(DATA SECTION)
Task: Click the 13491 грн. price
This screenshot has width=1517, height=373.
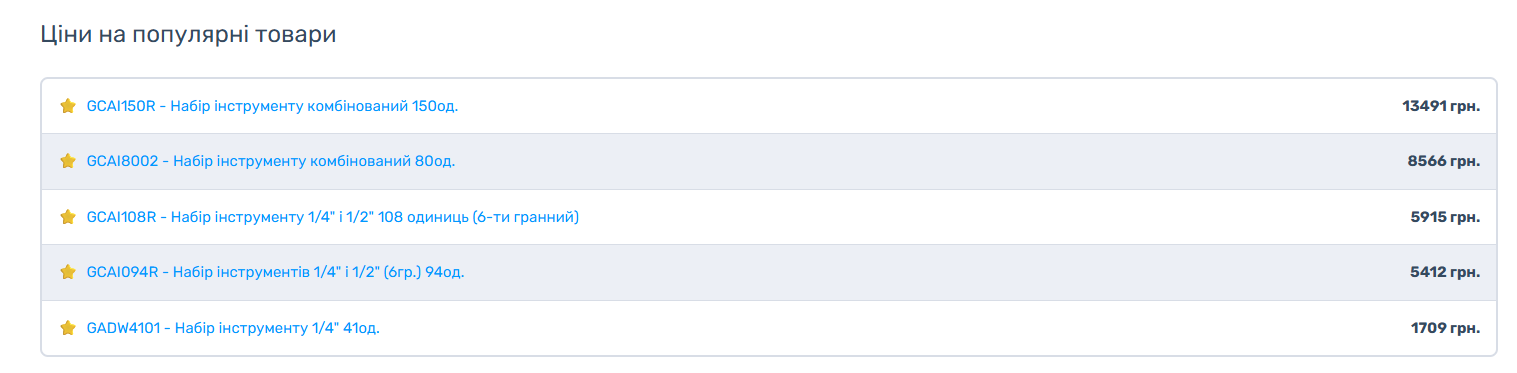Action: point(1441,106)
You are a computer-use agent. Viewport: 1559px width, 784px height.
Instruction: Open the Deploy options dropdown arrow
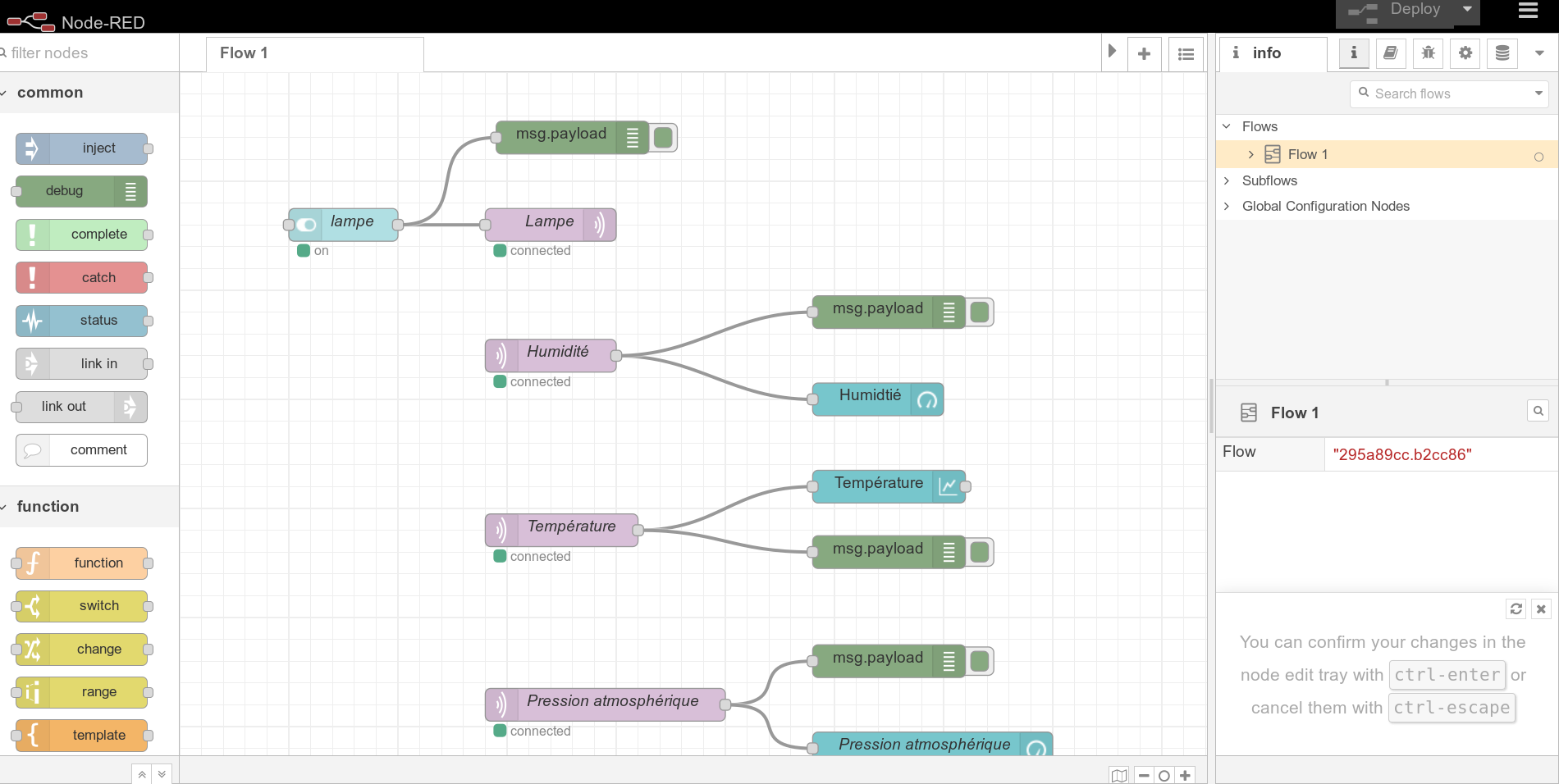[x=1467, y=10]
(End DATA SECTION)
(DATA SECTION)
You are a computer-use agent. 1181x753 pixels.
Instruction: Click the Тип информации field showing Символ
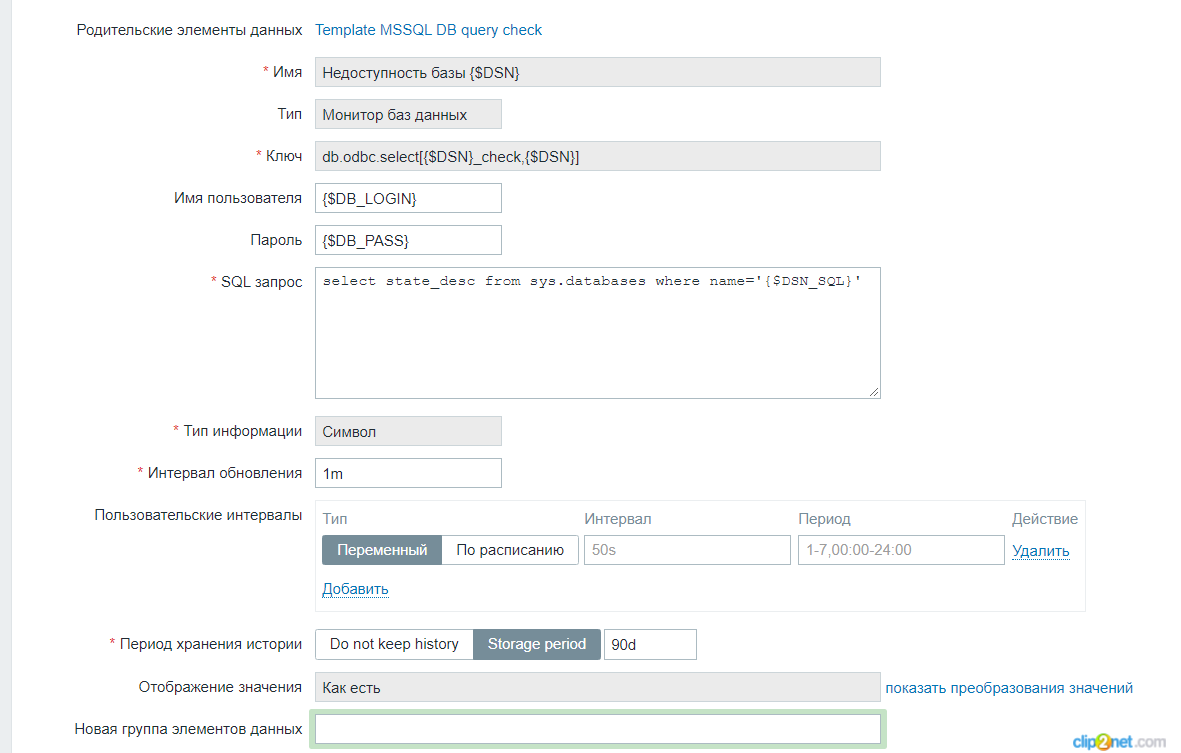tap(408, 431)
(End DATA SECTION)
Among the lines of the preceding listing, count those that contain the string "agent"; state the count and nothing further.

2